The type parameters passed to the Query
methods indicate both the type contained in the enumerable and the type to create and return.
public static IEnumerable<TResult> Query<TSource, TResult>
(this IEnumerable<TSource> enumerable, string sql)
Subselection
For a query that will return the same type as passed in, both TSource
and TResult
will be the same. There is an overload for this case that only takes one type parameter.
IEnumerable<int> source = TestData.GetInts();
IEnumerable<int> result = source.Query<int>("SELECT * FROM this WHERE value() > 3");
In this case, the selector is a simple identity lambda:
public static Expression<Func<TSource, TResult>> CreateIdentitySelector<TSource, TResult>()
{
ParameterExpression arg = Expression.Parameter(typeof(TSource), "arg");
return Expression.Lambda<Func<TSource, TResult>>(arg, arg);
}
Single Properties
For selecting single properties from the source type, a lambda is created that returns the value of that property from each source object. This doesn't require the creation and initialization of new objects:
IEnumerable<Person> source = TestData.GetPeople();
IEnumerable<int> result = source.Query<Person, int>("SELECT Age FROM this WHERE age > 40");
...
public static Expression<Func<TSource, TResult>>
CreateSinglePropertySelector<TSource, TResult>(string propertyName)
{
ParameterExpression param = Expression.Parameter(typeof(TSource), "item");
return Expression.Lambda<Func<TSource, TResult>>(
Expression.PropertyOrField(param, propertyName), param);
}
Multiple Properties
Returning multiple properties requires creating new instances of TResult
and populating them with the result data. There are three approaches to doing this.
In most cases, it is expected that the return type has read/write properties for each of the fields in the SELECT
statement. In this case, if the source property name is not the same as the result property, the AS
keyword can be used to map the two. In the example below, the Person
class has a property named Address
, while OtherPerson
has Location
:
var result = source.Query<Person, OtherPerson>("SELECT name, address AS location FROM this")
...
public static Expression<Func<TSource, TResult>> CreateMemberInitSelector<TSource, TResult>
(IEnumerable<string> sourceFields, IEnumerable<string> resultFields)
{
ParameterExpression arg = Expression.Parameter(typeof(TSource), "arg");
var bindings = new List<MemberAssignment>();
int i = 0;
foreach (string field in resultFields)
{
MemberInfo member = typeof(TResult).GetPropertyOrField(field);
MemberExpression memberExpression =
Expression.PropertyOrField(arg, sourceFields.ElementAt(i++));
bindings.Add(Expression.Bind(member, memberExpression));
}
var init = Expression.MemberInit(Expression.New(typeof(TResult)), bindings);
return Expression.Lambda<Func<TSource, TResult>>(init, arg);
}
As a side note: all property names are evaluated in a case insensitive fashion. If TSource
or TResult
has Property
and property
, exceptions will be thrown.
A special selector is created for the Tuple
type which has a constructor that takes an argument for each constituent property. The order of fields in the Select
statement must match the order of arguments in the constructor declaration.

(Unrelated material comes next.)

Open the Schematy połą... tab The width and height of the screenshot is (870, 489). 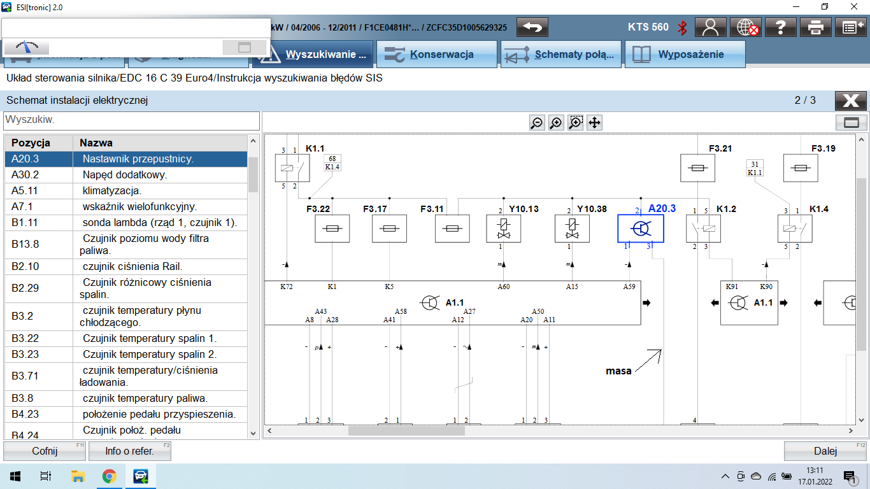(560, 55)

var result = source.Query<Person, Tuple<string, string>>("SELECT name, address FROM this")
...
public static Expression<Func<TSource, TResult>>
CreateConstructorCallSelector<TSource, TResult>
(IEnumerable<string> fields, Type[] constructorTypes)
{
ParameterExpression arg = Expression.Parameter(typeof(TSource), "arg");
var bindings = fields.Select(field => Expression.PropertyOrField(arg, field));
ConstructorInfo constructor = typeof(TResult).GetConstructor(constructorTypes);
NewExpression _new = Expression.New(constructor, bindings);
return Expression.Lambda<Func<TSource, TResult>>(_new, arg);
}
Dynamic and Expando
Another special selector is created when dynamic
is specified as TResult
. In this case, you will always get a collection of ExpandoObject
s back. ExpandoObject
implements IDictionary<string, object>
to store the set of dynamically assigned properties, and this interface is used to populate the return objects. It is via this mechanism that this API goes from statically to dynamically typed. Something I noticed about the ExpandoObject
is that its property names are case sensitive. I don't know if that's good or bad, but for some reason, I expected them not to be, since it would seem to mesh more with a dynamically typed environment.

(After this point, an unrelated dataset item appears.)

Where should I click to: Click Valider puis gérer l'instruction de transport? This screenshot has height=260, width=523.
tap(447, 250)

var result = source.Query<Person, dynamic>("SELECT age, address FROM this")
...
public static Expression<Func<TSource, TResult>> CreateExpandoSelector<TSource, TResult>
(IEnumerable<string> sourceFields, IEnumerable<string> resultFields)
{
ParameterExpression arg = Expression.Parameter(typeof(TSource), "arg");
var bindings = new List<ElementInit>();
MethodInfo addMethod = typeof(IDictionary<string, object>).GetMethod(
"Add", new Type[] { typeof(string), typeof(object) });
int i = 0;
foreach (string field in resultFields)
{
MemberExpression memberExpression =
Expression.PropertyOrField(arg, sourceFields.ElementAt(i++));
bindings.Add(Expression.ElementInit(addMethod,
Expression.Constant(field),
Expression.Convert(memberExpression, typeof(object))));
}
var expando = Expression.New(typeof(ExpandoObject));
return Expression.Lambda<Func<TSource, TResult>>(
Expression.ListInit(expando, bindings), arg);
}
Grouping
By far the most challenging selector was GROUP BY
. This involves not only a type transformation between TSource
and TResult
but the calculation of properties on the return type as opposed to only assignment. It took me a while to wrap my head around how to do this without calculating and caching some intermediate state for each aggregate. In the end, I created a type, GroupByCall
, to cache the delegate for each aggregate at compile time for later invocation during evaluation.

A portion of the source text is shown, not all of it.